RATIONALE & OBJECTIVE: Mechanisms underlying the variable course of disease progression in patients with chronic kidney disease (CKD) are incompletely understood. The aim of this study was to identify novel biomarkers of adverse kidney outcomes and overall mortality, which may offer insights into pathophysiologic mechanisms. STUDY DESIGN: Metabolome-wide association study. SETTING & PARTICIPANTS: 5,087 patients with CKD enrolled in the observational German Chronic Kidney Disease Study. EXPOSURES: Measurements of 1,487 metabolites in urine. OUTCOMES: End points of interest were time to kidney failure (KF), a combined end point of KF and acute kidney injury (KF+AKI), and overall mortality.

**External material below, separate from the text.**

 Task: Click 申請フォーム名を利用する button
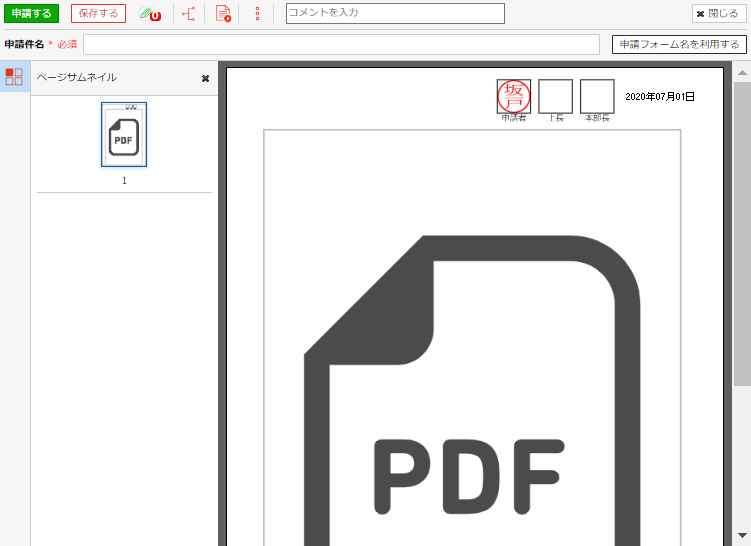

ANALYTICAL APPROACH: Statistical analysis was based on a discovery-replication design (ratio 2:1) and multivariable-adjusted Cox regression models. RESULTS: After a median follow-up of 4 years, 362 patients died, 241 experienced KF, and 382 experienced KF+AKI. Overall, we identified 55 urine metabolites whose levels were significantly associated with adverse kidney outcomes and/or mortality. Higher levels of C-glycosyltryptophan were consistently associated with all 3 main end points (hazard ratios of 1.43 [95% CI, 1.27-1.61] for KF, 1.40 [95% CI, 1.27-1.55] for KF+AKI, and 1.47 [95% CI, 1.33-1.63] for death). Metabolites belonging to the phosphatidylcholine pathway showed significant enrichment. Members of this pathway contributed to the improvement of the prediction performance for KF observed when multiple metabolites were added to the well-established Kidney Failure Risk Equation. LIMITATIONS: Findings among patients of European ancestry with CKD may not be generalizable to the general population. CONCLUSIONS: Our comprehensive screen of the association between urine metabolite levels and adverse kidney outcomes and mortality identifies metabolites that predict KF and represents a valuable resource for future studies of biomarkers of CKD progression.